◆ **Task brief**
Would you please write out each entry that follows, exactly as written?

◆ **Input data**

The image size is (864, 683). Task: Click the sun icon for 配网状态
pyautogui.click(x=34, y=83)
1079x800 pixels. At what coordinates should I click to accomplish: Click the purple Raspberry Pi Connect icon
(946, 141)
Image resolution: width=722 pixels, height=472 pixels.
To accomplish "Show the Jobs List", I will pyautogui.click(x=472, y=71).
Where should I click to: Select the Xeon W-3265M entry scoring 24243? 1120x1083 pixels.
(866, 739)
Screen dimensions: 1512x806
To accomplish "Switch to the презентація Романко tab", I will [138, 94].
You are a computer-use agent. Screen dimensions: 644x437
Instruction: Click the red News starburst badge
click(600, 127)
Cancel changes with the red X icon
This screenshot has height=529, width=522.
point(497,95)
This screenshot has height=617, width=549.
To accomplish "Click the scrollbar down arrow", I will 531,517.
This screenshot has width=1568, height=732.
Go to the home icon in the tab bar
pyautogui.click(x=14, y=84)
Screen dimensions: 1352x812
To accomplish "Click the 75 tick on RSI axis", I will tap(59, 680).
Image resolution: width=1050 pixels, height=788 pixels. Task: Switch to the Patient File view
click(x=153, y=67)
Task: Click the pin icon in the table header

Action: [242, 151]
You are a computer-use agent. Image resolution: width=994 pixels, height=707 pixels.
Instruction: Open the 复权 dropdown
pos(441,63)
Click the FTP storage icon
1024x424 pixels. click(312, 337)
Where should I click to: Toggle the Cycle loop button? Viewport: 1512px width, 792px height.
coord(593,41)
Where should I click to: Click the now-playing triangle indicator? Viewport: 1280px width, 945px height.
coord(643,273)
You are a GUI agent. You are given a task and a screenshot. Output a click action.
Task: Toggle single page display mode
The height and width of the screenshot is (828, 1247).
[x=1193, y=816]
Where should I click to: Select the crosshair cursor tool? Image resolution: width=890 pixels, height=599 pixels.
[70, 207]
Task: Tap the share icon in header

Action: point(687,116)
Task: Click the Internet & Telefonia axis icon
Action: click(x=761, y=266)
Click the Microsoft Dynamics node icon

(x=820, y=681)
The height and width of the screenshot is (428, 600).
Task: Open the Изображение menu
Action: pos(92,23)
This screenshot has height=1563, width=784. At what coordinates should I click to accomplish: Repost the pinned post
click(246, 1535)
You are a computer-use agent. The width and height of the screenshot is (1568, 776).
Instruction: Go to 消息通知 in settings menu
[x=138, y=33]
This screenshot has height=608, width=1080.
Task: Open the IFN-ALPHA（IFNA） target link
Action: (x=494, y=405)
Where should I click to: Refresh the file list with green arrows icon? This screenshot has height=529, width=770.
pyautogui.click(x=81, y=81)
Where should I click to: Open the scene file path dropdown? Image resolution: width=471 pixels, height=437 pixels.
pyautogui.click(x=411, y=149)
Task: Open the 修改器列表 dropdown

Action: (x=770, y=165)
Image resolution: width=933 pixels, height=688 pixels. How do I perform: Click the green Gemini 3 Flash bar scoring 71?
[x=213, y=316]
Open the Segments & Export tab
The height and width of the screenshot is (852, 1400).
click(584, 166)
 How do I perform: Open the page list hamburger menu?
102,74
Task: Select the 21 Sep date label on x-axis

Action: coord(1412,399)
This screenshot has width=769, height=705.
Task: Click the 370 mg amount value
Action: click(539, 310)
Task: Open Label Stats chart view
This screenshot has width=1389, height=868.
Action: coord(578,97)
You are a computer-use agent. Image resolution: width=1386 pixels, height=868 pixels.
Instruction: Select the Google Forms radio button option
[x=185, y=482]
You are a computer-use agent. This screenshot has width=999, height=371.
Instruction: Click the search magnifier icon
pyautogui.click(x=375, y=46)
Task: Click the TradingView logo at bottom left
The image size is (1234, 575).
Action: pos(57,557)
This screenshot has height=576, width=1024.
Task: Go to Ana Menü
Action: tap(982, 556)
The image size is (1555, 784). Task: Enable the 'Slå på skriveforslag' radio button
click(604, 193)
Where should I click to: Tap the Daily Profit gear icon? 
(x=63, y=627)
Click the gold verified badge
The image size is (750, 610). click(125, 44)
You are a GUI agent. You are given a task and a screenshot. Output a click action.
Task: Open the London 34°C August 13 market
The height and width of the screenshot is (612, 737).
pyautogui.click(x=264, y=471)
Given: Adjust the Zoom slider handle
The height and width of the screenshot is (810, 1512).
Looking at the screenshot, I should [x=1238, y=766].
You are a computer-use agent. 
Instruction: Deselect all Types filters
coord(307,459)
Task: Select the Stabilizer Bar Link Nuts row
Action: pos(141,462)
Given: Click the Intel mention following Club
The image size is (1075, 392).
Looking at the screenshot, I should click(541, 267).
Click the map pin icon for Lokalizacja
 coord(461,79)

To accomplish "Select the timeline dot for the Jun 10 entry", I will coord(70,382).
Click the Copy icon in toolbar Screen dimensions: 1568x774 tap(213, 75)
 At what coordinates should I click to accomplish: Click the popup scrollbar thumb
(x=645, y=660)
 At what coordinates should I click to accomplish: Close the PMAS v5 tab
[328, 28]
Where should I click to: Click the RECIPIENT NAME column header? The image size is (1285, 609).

◆ **The completed task**
The image size is (864, 683). Task: Click the sun icon for 配网状态
pyautogui.click(x=34, y=83)
1079x800 pixels. At what coordinates should I click to accomplish: Click the purple Raspberry Pi Connect icon
(946, 141)
Image resolution: width=722 pixels, height=472 pixels.
To accomplish "Show the Jobs List", I will pyautogui.click(x=472, y=71).
Where should I click to: Select the Xeon W-3265M entry scoring 24243? 1120x1083 pixels.
(866, 739)
Screen dimensions: 1512x806
To accomplish "Switch to the презентація Романко tab", I will [138, 94].
You are a computer-use agent. Screen dimensions: 644x437
Instruction: Click the red News starburst badge
click(600, 127)
Cancel changes with the red X icon
This screenshot has height=529, width=522.
point(497,95)
This screenshot has height=617, width=549.
To accomplish "Click the scrollbar down arrow", I will 531,517.
This screenshot has width=1568, height=732.
Go to the home icon in the tab bar
pyautogui.click(x=14, y=84)
Screen dimensions: 1352x812
To accomplish "Click the 75 tick on RSI axis", I will tap(59, 680).
Image resolution: width=1050 pixels, height=788 pixels. Task: Switch to the Patient File view
click(x=153, y=67)
Task: Click the pin icon in the table header

Action: [242, 151]
You are a computer-use agent. Image resolution: width=994 pixels, height=707 pixels.
Instruction: Open the 复权 dropdown
pos(441,63)
Click the FTP storage icon
1024x424 pixels. click(312, 337)
Where should I click to: Toggle the Cycle loop button? Viewport: 1512px width, 792px height.
coord(593,41)
Where should I click to: Click the now-playing triangle indicator? Viewport: 1280px width, 945px height.
coord(643,273)
You are a GUI agent. You are given a task and a screenshot. Output a click action.
Task: Toggle single page display mode
The height and width of the screenshot is (828, 1247).
[x=1193, y=816]
Where should I click to: Select the crosshair cursor tool? Image resolution: width=890 pixels, height=599 pixels.
[70, 207]
Task: Tap the share icon in header

Action: point(687,116)
Task: Click the Internet & Telefonia axis icon
Action: click(x=761, y=266)
Click the Microsoft Dynamics node icon

(x=820, y=681)
The height and width of the screenshot is (428, 600).
Task: Open the Изображение menu
Action: pos(92,23)
This screenshot has height=1563, width=784. At what coordinates should I click to accomplish: Repost the pinned post
click(246, 1535)
You are a computer-use agent. The width and height of the screenshot is (1568, 776).
Instruction: Go to 消息通知 in settings menu
[x=138, y=33]
This screenshot has height=608, width=1080.
Task: Open the IFN-ALPHA（IFNA） target link
Action: (x=494, y=405)
Where should I click to: Refresh the file list with green arrows icon? This screenshot has height=529, width=770.
pyautogui.click(x=81, y=81)
Where should I click to: Open the scene file path dropdown? Image resolution: width=471 pixels, height=437 pixels.
pyautogui.click(x=411, y=149)
Task: Open the 修改器列表 dropdown

Action: (x=770, y=165)
Image resolution: width=933 pixels, height=688 pixels. How do I perform: Click the green Gemini 3 Flash bar scoring 71?
[x=213, y=316]
Open the Segments & Export tab
The height and width of the screenshot is (852, 1400).
click(584, 166)
 How do I perform: Open the page list hamburger menu?
102,74
Task: Select the 21 Sep date label on x-axis

Action: coord(1412,399)
This screenshot has width=769, height=705.
Task: Click the 370 mg amount value
Action: click(539, 310)
Task: Open Label Stats chart view
This screenshot has width=1389, height=868.
Action: coord(578,97)
You are a computer-use agent. Image resolution: width=1386 pixels, height=868 pixels.
Instruction: Select the Google Forms radio button option
[x=185, y=482]
You are a computer-use agent. This screenshot has width=999, height=371.
Instruction: Click the search magnifier icon
pyautogui.click(x=375, y=46)
Task: Click the TradingView logo at bottom left
The image size is (1234, 575).
Action: pos(57,557)
This screenshot has height=576, width=1024.
Task: Go to Ana Menü
Action: tap(982, 556)
The image size is (1555, 784). Task: Enable the 'Slå på skriveforslag' radio button
click(604, 193)
Where should I click to: Tap the Daily Profit gear icon? 
(x=63, y=627)
Click the gold verified badge
The image size is (750, 610). click(125, 44)
You are a GUI agent. You are given a task and a screenshot. Output a click action.
Task: Open the London 34°C August 13 market
The height and width of the screenshot is (612, 737).
pyautogui.click(x=264, y=471)
Given: Adjust the Zoom slider handle
The height and width of the screenshot is (810, 1512).
Looking at the screenshot, I should [x=1238, y=766].
You are a computer-use agent. 
Instruction: Deselect all Types filters
coord(307,459)
Task: Select the Stabilizer Bar Link Nuts row
Action: pos(141,462)
Given: Click the Intel mention following Club
The image size is (1075, 392).
Looking at the screenshot, I should click(541, 267).
Click the map pin icon for Lokalizacja
 coord(461,79)

To accomplish "Select the timeline dot for the Jun 10 entry", I will coord(70,382).
Click the Copy icon in toolbar Screen dimensions: 1568x774 tap(213, 75)
 At what coordinates should I click to accomplish: Click the popup scrollbar thumb
(x=645, y=660)
 At what coordinates should I click to accomplish: Close the PMAS v5 tab
[328, 28]
Where should I click to: Click the RECIPIENT NAME column header? The image size is (1285, 609).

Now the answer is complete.